This morning I awoke to the sound of the gentle taps of rain against the window, a welcome change from the tyranny of dust that has plagued my environs for some time. It was peaceful and quiet, and the morning routine lead me out first to my gallery to see the sight of the clouds caressing the opposing hill of the valley, soothing where the brush fires had left naked ground, and hopefully putting out the last embers of them.
Of course, I expect the lights on the hill to go up further this year. Brush fires clearing land has a tendency to grow humans as well as vegetation, and concrete lasts longer than greenery.
This is normally when I would catch up on stuff on Facebook, but I’ve recently given up on that fruitless enterprise. Instead, I got some coffee, sitting and reading the New York Times digital edition on my phone. I’d hit the local news later, but the state of newsrooms in Trinidad and Tobago leaves much to be desired and even though I don’t ask for them, people send out PDF copies of newspapers on WhatsApp all the time. I’m not sure how they get those PDFs, I’m not sure why they share them. Maybe part of the problem with Trinidad and Tobago news is just that – lack of sales. I could do a critique of local news. I think it’s wiser these days not to.

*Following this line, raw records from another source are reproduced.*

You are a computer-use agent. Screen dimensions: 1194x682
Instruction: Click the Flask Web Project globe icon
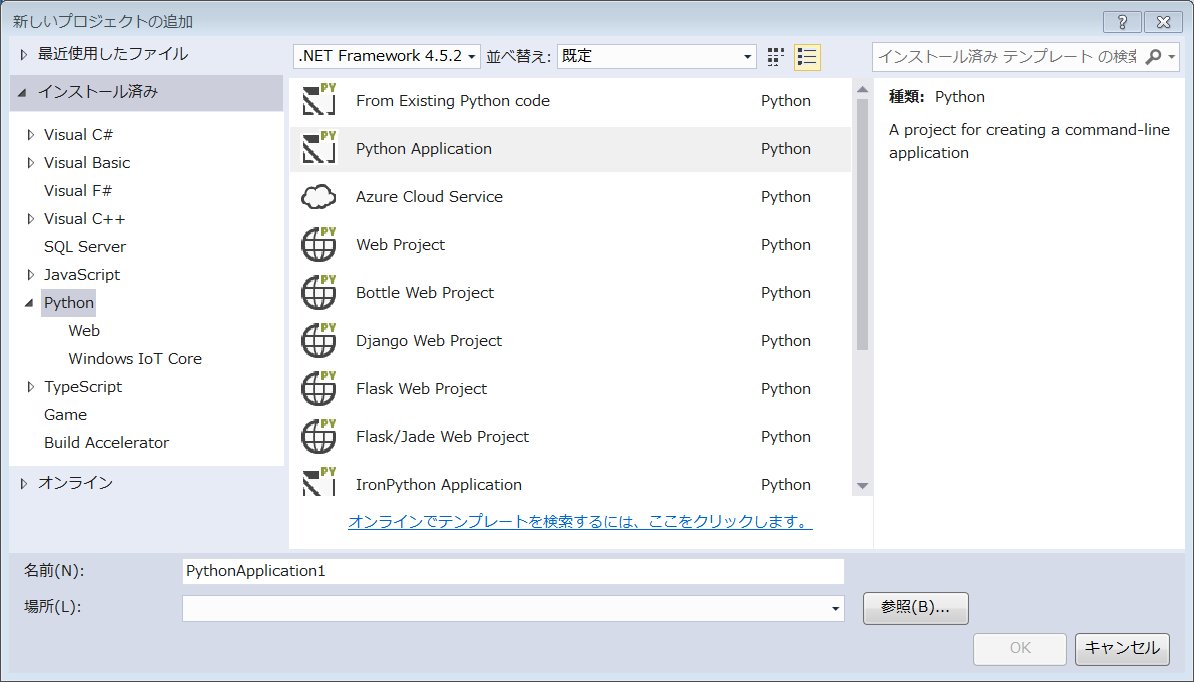click(319, 389)
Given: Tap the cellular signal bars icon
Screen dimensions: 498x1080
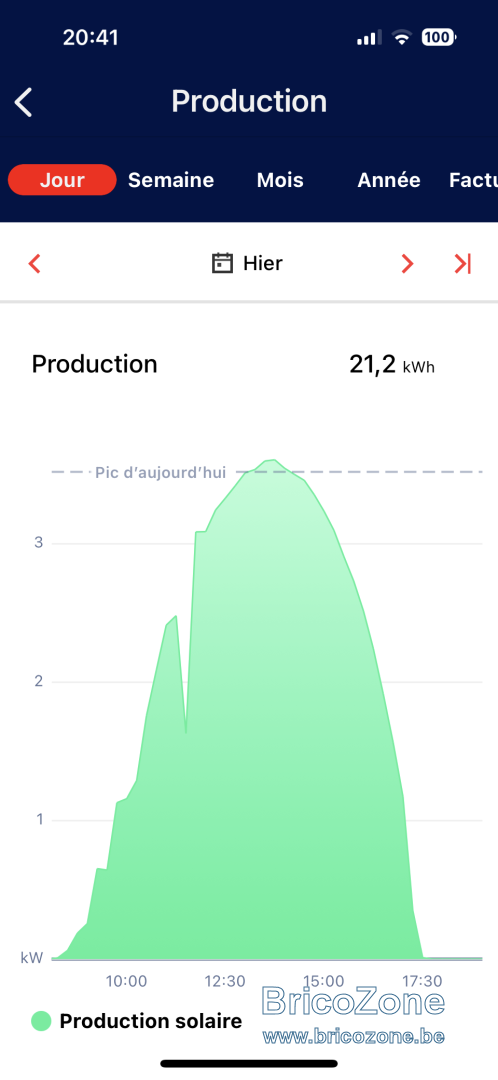Looking at the screenshot, I should click(369, 38).
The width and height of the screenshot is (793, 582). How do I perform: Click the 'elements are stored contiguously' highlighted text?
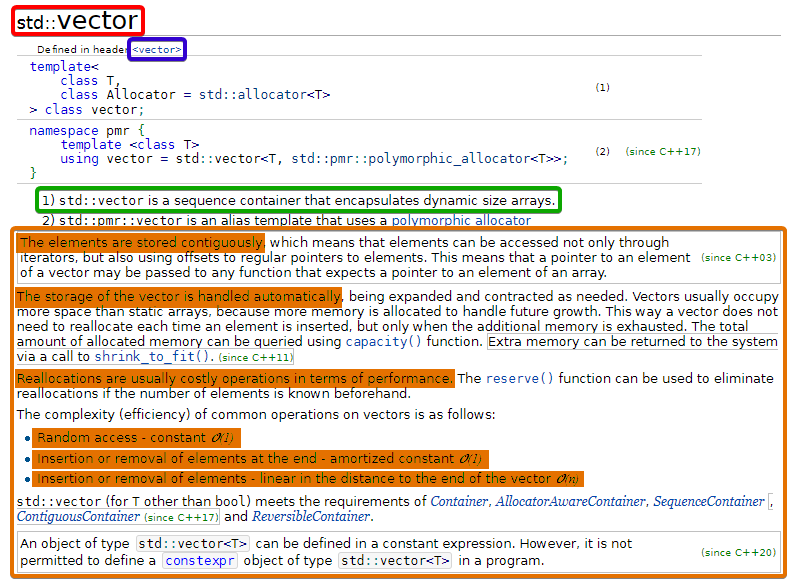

“Poor Nations Are Writing a New Handbook for Getting Rich” caught my eye in the New York Times. It was well written and highlighted problems some nations have, but what I also noticed is that these sorts of articles skip over the Caribbean as if there is a blackout curtain over the islands. This article was no different. I thought for a moment to reach out to the author, Patricia Cohen, but I knew the answer already. I know most of the problems with writing such an article already. CARICOM members never seem to work for the common good because there’s not much common about CARICOM. More than the Caribbean Sea divides the member states.

I headed in with my coffee to the newly redesigned writing area, the rain having now restarted and tapping against the window like popcorn in a microwave. Cleaning the outside of that window is impossible, so dust from the dry and recent works on the hill outside have deposited enough dust on it that eventually I’ll take it out and look for diamonds.
Rain trickles down the small panes now, rinsing the looser dust off. The heat later will cake the remaining dust on. It’s a nice sort of mental camera obscura, allowing me to look up and to the right as I type, watching the sky and trees through a dirty lens, a reminder that all that we see is through a lens.
It’s time to read up a few more things, and to go outside and survey the rain occasionally as it washes the dust from the world outside, this steady and insistent rain. This is much needed rain, rinsing the world, reviving grasses and trees that have been starving for moisture.
It will be a good day for writing, I think. Where most people dream of sunshine, I dream of rain.